====== TASK MATERIAL

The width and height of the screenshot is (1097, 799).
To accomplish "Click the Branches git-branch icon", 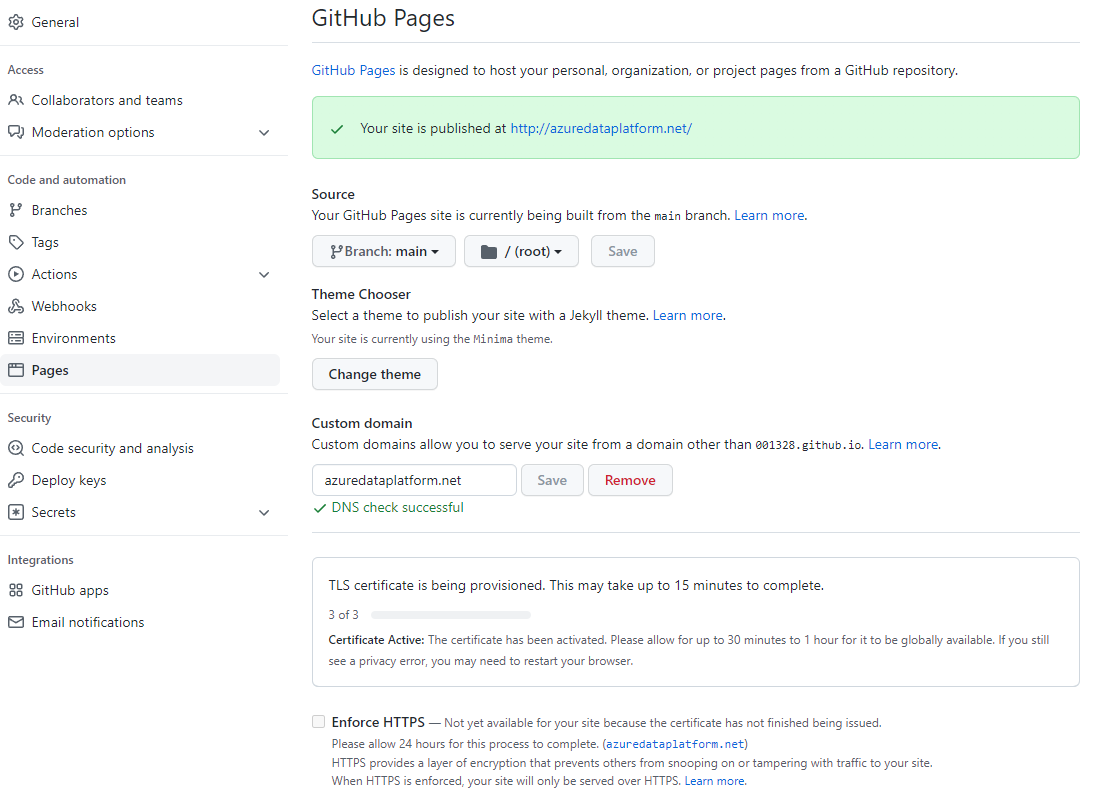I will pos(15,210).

============
====== TASK MATERIAL

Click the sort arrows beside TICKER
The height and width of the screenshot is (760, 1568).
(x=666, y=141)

============
====== TASK MATERIAL

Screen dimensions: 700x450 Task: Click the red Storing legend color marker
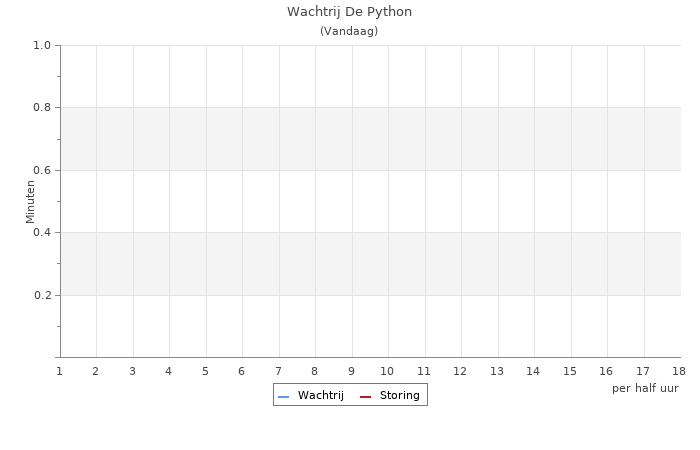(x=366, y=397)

============

**TO DO**
Please rewrite the rows from the line with "Screen dimensions: 700x450" up to and including the line with "(x=366, y=397)", changing "red" to "orange" and keeping everything else the same. Leave the pictures out of your answer.

**OUTPUT FOR THIS EXERCISE**
Screen dimensions: 700x450 Task: Click the orange Storing legend color marker
(x=366, y=397)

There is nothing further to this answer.